If you boot into your bootloader does it still say s-on?

Sent from my DInc2


----------



## loudaccord (Oct 5, 2011)

Yep, it still says s-on. That's where revolution stops, it reboots into bootloader after gaining temp root, sits in bootloader for about 10 seconds then reboots bootloader again and says 'failed'. I tested fastboot and it recognizes the phone, re-downloaded revolutionary and the drivers just to make sure and still no luck.


----------



## Liarsenic (Aug 10, 2011)

I had a similar problem when i used the tool too. I had to make sure that my screen off for the display was turned off. Also when you get the pop up on your comp that asks if you want to connect the HTC sync just let it stay on the screen, don't select yes or no. I noticed anytime my screen would go off on my phone or I made a selection for the HTC sync it messed it all up.

Sent from my Sabotaged Droid Incredible 2.


----------



## loudaccord (Oct 5, 2011)

Strange, I'll give that a try and report back. Thanks!

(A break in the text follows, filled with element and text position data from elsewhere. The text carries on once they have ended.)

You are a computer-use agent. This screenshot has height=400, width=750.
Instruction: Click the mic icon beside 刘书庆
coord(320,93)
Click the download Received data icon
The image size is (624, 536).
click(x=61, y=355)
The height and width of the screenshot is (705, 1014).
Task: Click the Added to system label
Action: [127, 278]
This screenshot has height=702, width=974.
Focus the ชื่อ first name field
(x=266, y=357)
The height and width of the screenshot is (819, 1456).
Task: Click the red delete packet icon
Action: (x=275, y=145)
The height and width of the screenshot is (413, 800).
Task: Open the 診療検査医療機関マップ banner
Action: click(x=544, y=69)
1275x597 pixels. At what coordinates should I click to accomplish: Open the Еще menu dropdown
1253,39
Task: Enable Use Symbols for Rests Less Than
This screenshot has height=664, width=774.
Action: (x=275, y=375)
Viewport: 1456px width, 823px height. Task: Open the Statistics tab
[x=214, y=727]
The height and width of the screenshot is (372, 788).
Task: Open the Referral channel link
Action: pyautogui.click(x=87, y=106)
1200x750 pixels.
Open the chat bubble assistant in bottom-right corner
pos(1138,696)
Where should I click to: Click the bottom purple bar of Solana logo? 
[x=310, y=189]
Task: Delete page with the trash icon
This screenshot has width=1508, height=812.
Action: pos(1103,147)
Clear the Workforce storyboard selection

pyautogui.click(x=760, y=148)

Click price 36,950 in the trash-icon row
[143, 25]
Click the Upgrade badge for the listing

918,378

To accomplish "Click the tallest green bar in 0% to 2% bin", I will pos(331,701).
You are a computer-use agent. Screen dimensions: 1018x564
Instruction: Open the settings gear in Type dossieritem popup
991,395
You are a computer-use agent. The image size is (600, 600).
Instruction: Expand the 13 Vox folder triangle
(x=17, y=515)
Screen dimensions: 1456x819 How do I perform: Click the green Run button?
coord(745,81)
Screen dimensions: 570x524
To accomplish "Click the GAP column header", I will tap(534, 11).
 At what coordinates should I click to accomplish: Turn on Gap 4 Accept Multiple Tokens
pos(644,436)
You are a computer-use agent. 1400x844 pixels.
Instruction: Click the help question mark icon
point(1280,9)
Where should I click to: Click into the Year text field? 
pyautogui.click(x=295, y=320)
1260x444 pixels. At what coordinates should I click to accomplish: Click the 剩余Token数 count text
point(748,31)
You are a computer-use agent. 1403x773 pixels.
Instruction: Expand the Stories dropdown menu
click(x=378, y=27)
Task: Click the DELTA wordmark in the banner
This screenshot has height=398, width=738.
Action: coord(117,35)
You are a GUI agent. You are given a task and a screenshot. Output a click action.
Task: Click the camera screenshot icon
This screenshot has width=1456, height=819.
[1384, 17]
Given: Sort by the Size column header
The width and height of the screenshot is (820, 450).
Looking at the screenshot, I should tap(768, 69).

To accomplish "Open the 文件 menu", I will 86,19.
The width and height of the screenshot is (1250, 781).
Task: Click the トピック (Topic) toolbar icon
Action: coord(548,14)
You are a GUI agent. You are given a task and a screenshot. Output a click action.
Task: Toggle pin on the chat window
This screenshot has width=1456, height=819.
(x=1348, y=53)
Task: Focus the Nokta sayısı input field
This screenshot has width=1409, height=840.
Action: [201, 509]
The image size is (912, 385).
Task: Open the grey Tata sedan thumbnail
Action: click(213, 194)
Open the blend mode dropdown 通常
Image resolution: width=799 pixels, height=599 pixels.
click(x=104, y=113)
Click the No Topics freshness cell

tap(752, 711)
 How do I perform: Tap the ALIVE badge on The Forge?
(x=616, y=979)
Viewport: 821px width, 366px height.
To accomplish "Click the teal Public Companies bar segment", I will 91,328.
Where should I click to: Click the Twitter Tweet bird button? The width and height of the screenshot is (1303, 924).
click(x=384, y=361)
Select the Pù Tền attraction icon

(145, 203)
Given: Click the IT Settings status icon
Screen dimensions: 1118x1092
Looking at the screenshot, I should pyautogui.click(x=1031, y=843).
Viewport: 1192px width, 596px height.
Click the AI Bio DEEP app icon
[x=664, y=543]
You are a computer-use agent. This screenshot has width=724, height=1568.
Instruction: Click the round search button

Gave that a try and still no luck.

I'm going to try to manually do it with this guide: http://forum.xda-dev...d.php?t=1298990

even though I'm on the correct 2.2.1 and hboot, I figure why not.

Solved! I had to go to 2.3.3... I used the guide to downgrade... though it seems that I was already on a version too low lol


----------



## Liarsenic (Aug 10, 2011)

LOL makes sense. I too couldn't get the script to autoexecute likes its supposed too. I had to manually input the commands in adb.

Sent from my Sabotaged Droid Incredible 2.


----------